WORK TO BE COMPLETED:
Copy each line below containing "info".

DATA SECTION:
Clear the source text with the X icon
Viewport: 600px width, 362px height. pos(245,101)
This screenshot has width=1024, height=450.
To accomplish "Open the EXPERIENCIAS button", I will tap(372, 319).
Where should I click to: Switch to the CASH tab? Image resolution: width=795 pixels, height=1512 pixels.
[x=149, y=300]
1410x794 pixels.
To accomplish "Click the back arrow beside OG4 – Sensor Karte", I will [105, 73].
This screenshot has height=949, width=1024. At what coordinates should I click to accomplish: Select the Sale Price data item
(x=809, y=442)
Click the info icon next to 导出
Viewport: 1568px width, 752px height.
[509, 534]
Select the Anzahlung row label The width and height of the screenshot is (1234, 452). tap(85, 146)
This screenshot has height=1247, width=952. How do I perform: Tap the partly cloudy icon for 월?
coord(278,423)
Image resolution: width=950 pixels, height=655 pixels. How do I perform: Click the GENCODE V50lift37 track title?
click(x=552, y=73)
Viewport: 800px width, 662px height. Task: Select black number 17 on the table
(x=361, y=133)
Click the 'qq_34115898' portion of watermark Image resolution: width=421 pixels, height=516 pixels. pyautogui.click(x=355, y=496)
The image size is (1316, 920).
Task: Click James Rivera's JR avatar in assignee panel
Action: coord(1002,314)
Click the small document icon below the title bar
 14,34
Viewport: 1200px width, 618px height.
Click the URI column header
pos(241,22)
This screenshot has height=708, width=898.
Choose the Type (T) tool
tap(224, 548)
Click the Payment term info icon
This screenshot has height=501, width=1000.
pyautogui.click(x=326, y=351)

ANSWER TO THIS TASK:
Click the info icon next to 导出
Click the Payment term info icon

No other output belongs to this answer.